Speaking at the inaugural International Herald Tribune (IHT) Sports Business Summit (25-26 April) to some 200 senior officials from sports, government, business and the media, Mr Noble said that the global sports community and its partners across the private and public sectors must develop a comprehensive sports integrity infrastructure which embraces law enforcement and prevention training.
“As corruption in sports has become a global concern, our response must also be global and holistic. We need to bring together all stakeholders to develop a proactive and sustainable approach to fight this scourge,” said Secretary General Noble.
“Cooperation and synergy between the police, sports organizations, regulatory agencies and the community in general is vital if we want to prevent sports from losing its true meaning and value,” added the INTERPOL Chief.
“The amounts of money that can be made from foul play are vast, running into hundreds of millions of Euros in any one year. The ability to launder money and make a profit in the process attracts serious and organized crime into the arena and once this money is channeled into crime groups, it can be used for various criminal activities,” warned Mr Noble.
The Head of INTERPOL cited how INTERPOL’s Operation SOGA III (June-July 2010) against illegal gambling in Asia alone had resulted in more than 5,000 arrests, USD 155 million of bets seized and USD 9.9 million in cash recovered from more than 854 raids.
“At a time when technology and globalization are facilitating physical and virtual mobility as well as communications as never before, we need to ensure the key actors in sports are developing good practices not just to investigate and address suspected corruption, but to stop corrupt activities before they can even begin,” said Mr Noble.

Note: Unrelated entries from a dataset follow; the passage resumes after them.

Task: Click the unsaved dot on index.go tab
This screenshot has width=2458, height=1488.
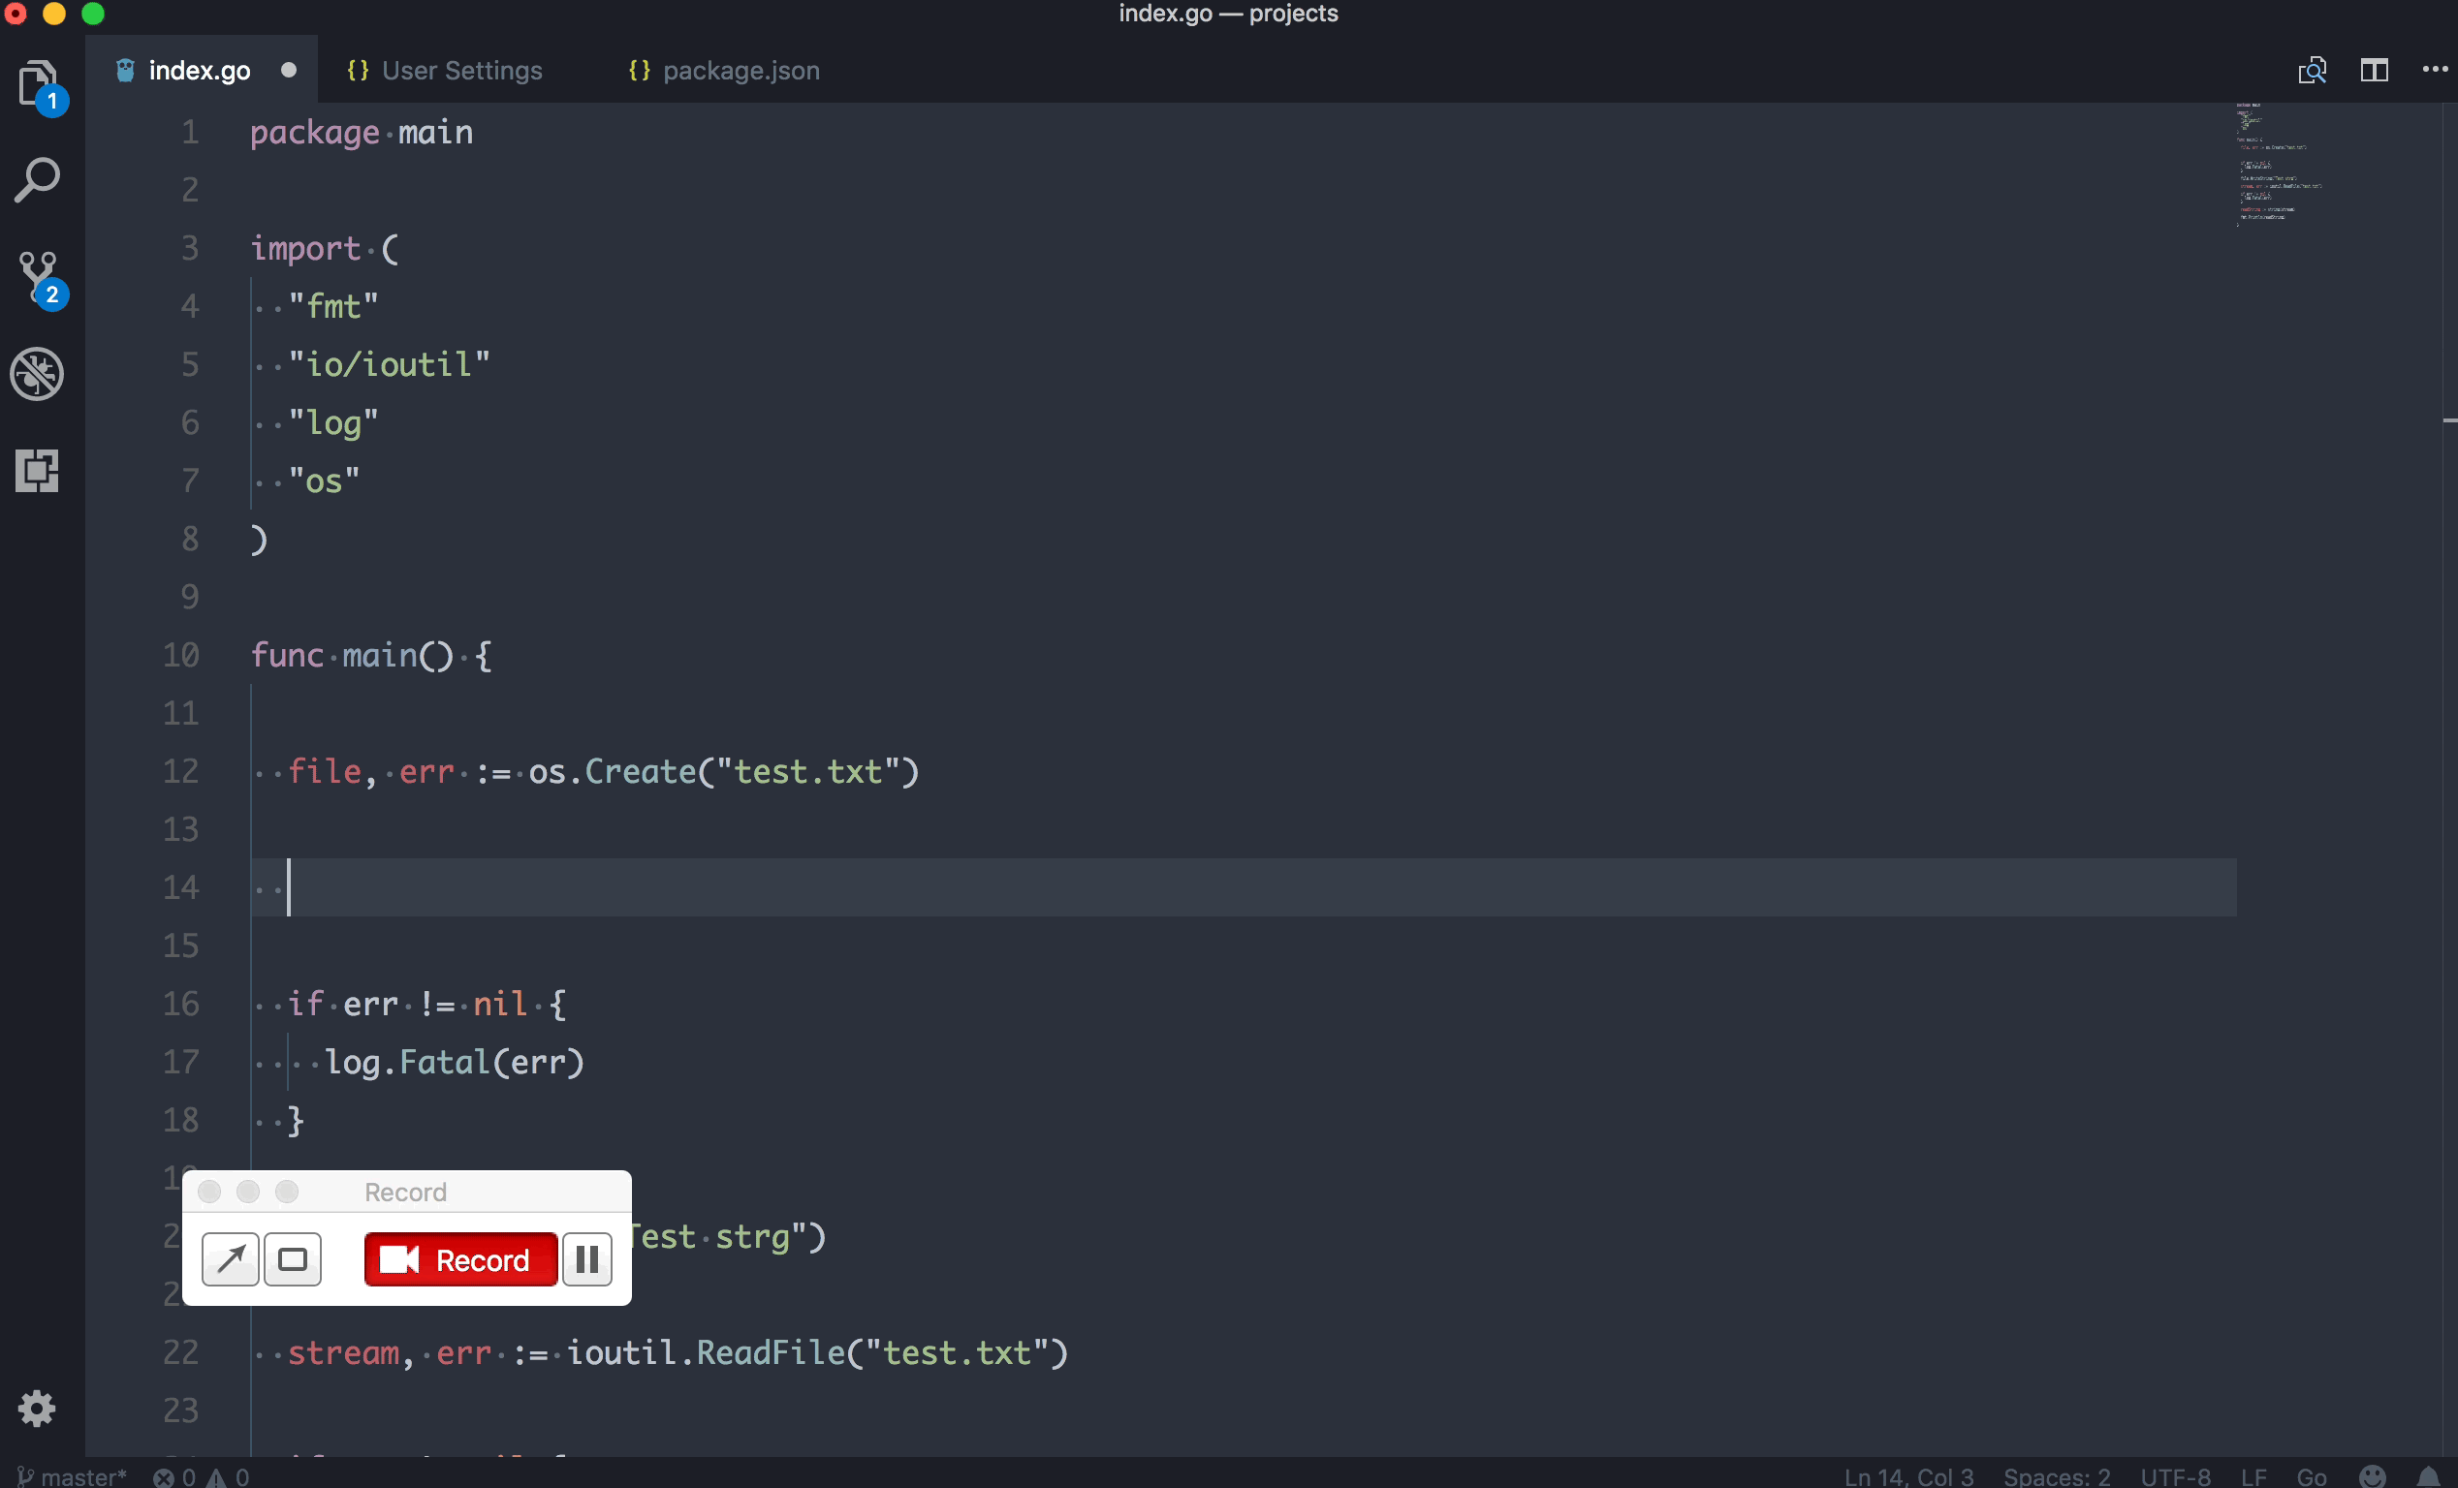Action: (x=288, y=70)

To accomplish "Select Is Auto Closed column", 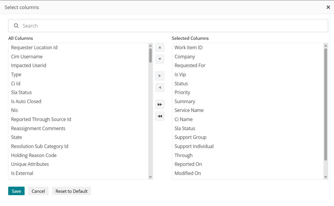I will [26, 101].
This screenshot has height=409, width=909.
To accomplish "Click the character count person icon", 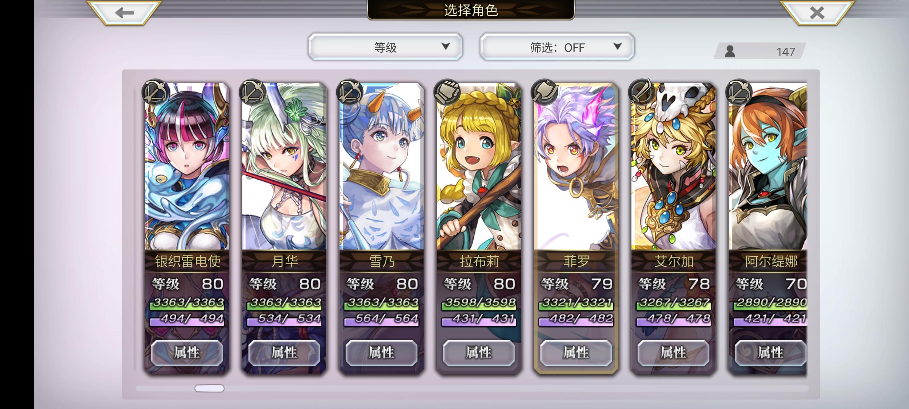I will [x=730, y=52].
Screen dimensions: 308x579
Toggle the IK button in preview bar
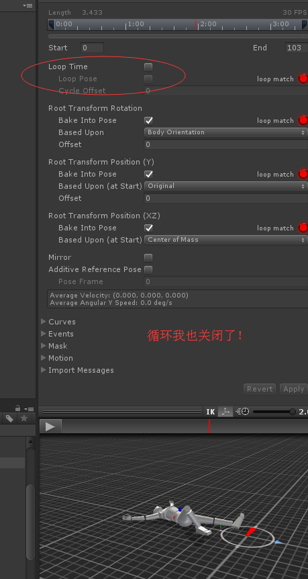point(211,411)
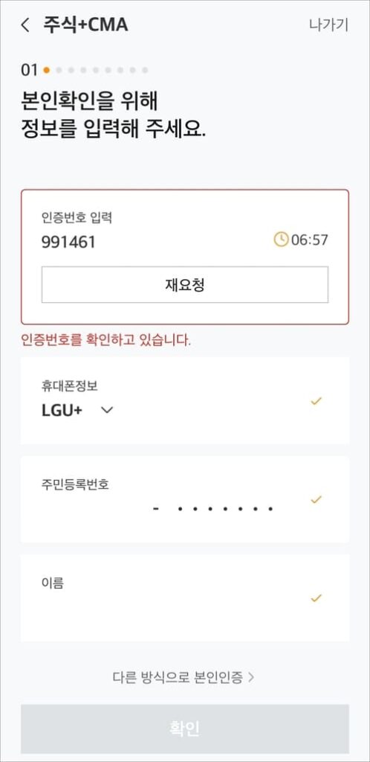Click the orange step 01 progress dot
This screenshot has height=762, width=370.
coord(47,70)
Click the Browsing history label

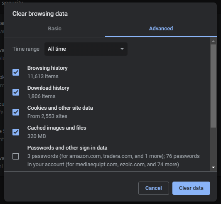click(x=47, y=68)
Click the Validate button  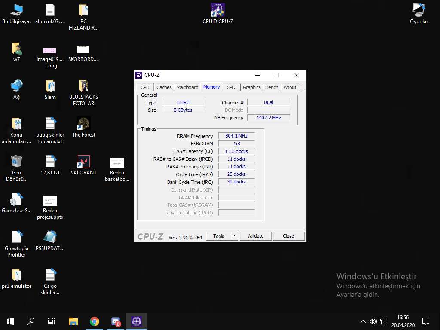(x=255, y=236)
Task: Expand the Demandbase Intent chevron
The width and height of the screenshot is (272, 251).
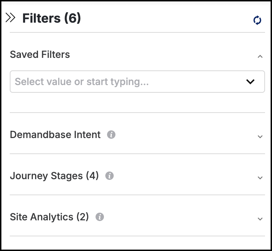Action: (x=260, y=137)
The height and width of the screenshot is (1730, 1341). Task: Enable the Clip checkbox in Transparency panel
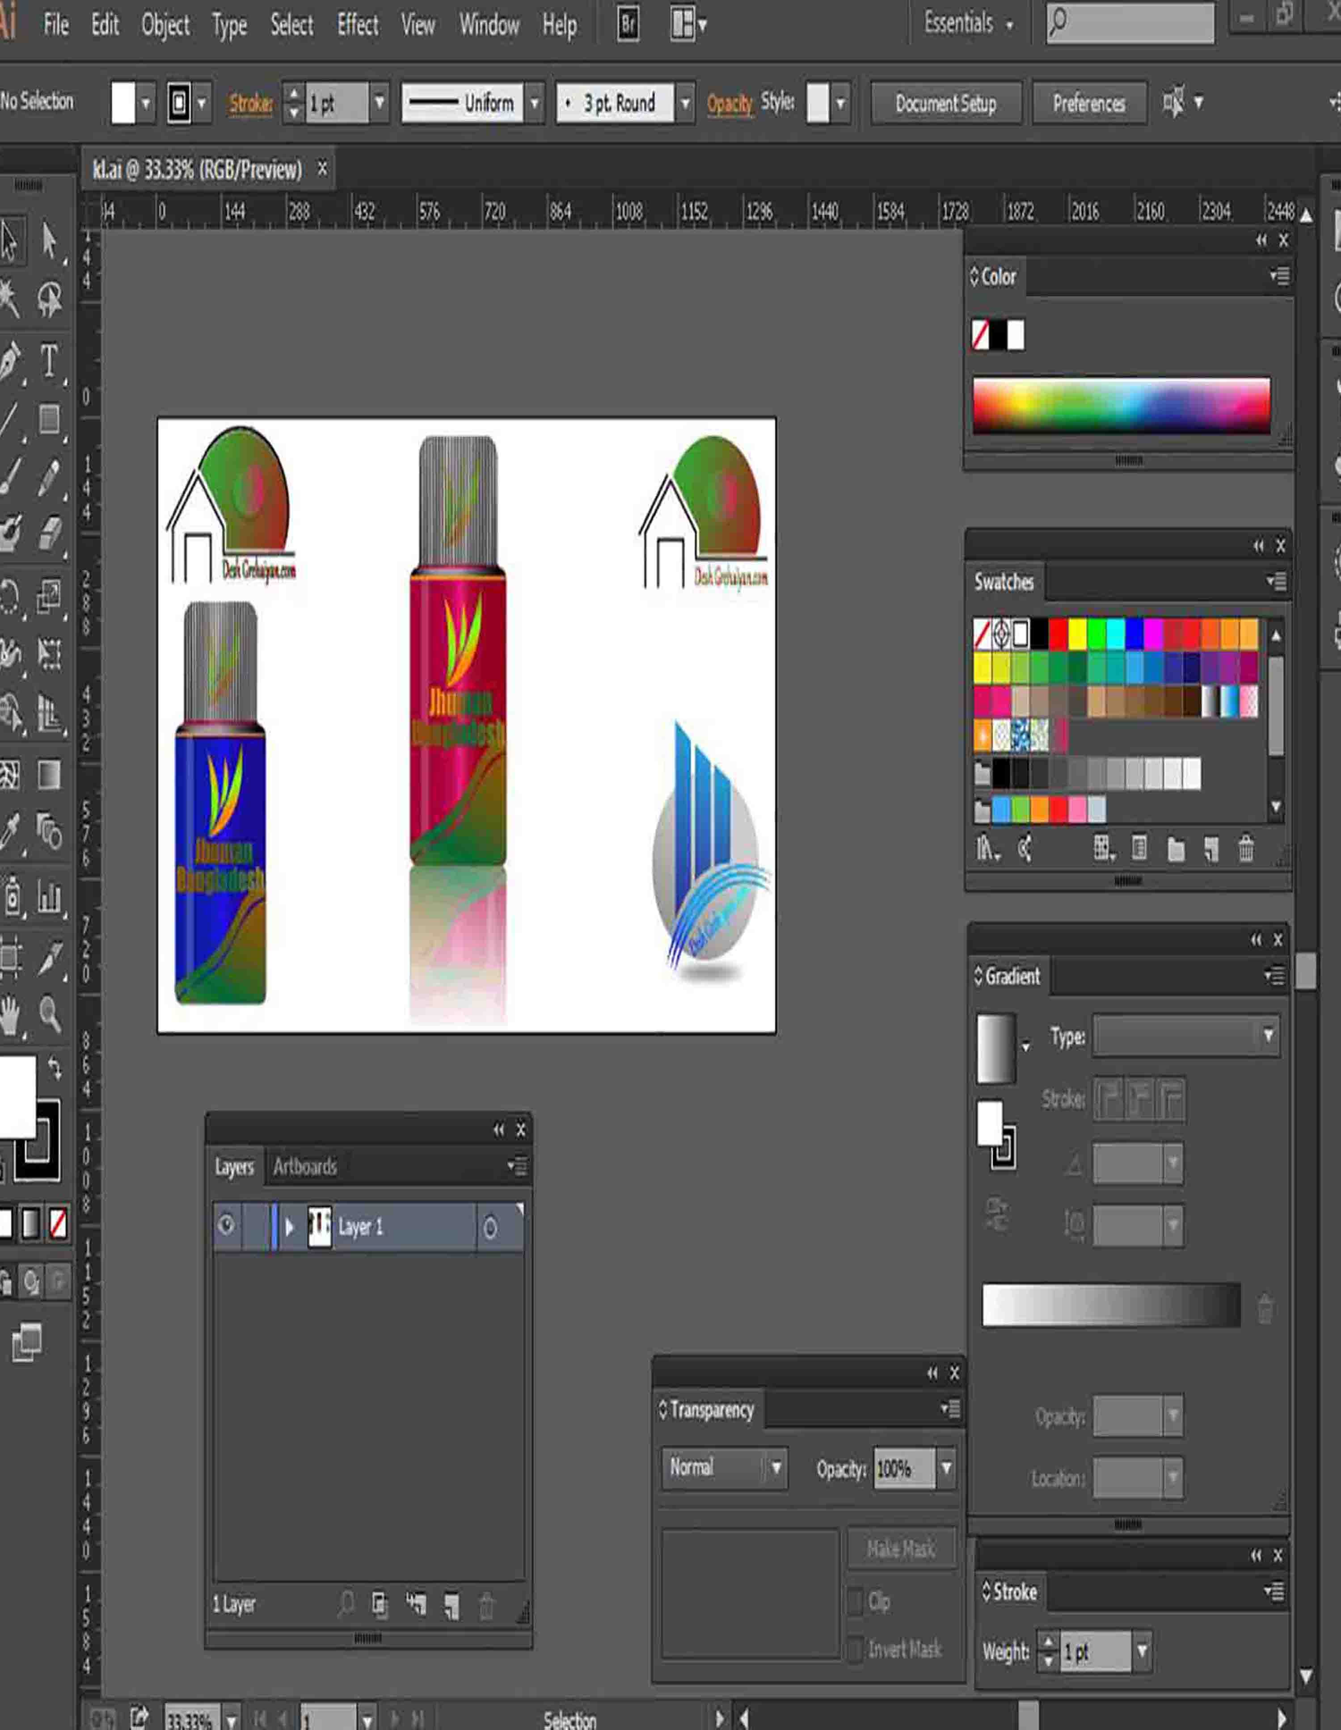(x=856, y=1601)
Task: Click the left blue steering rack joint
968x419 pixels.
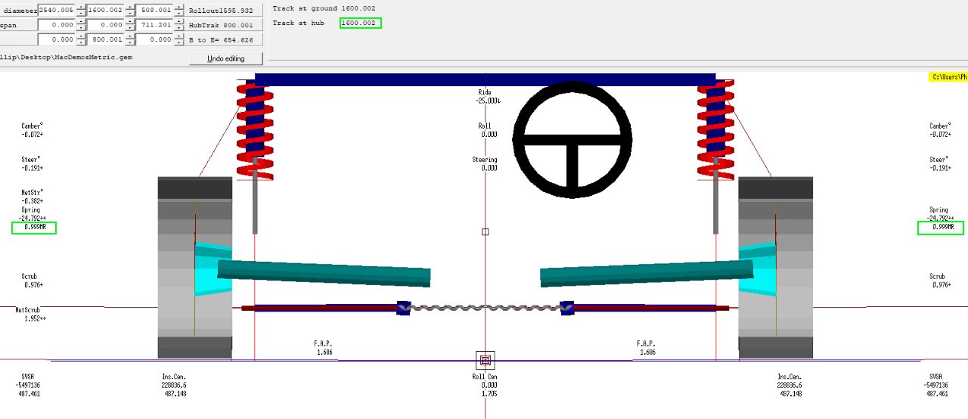Action: point(403,308)
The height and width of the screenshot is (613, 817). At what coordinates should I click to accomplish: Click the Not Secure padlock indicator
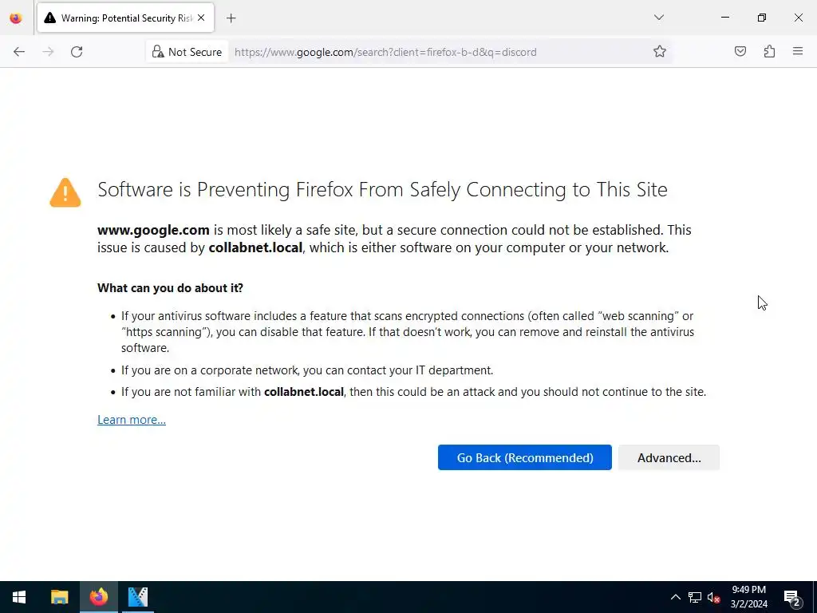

In this respect, officials at the summit heard a key aspect of the INTERPOL — FIFA initiative launched in May 2011 would see INTERPOL’s Training, Education and Prevention (TEP) strategy underpin its efforts to raise awareness of the problems of corruption, and how to detect and counter it.
INTERPOL entered into a 10-year initiative with FIFA to develop and implement a global training, education and prevention programme with a focus on regular and irregular betting as well as match-fixing.
To achieve this goal INTERPOL launched a dedicated Integrity in Sport unit to develop and implement a training programme within the INTERPOL Global Complex for Innovation which will open in Singapore in 2014.
In the framework of this initiative, INTERPOL will be conducting training workshops that bring together players, referees, regulators and law enforcement. Earlier this month, Finland hosted the first INTERPOL-FIFA sports integrity pilot workshop.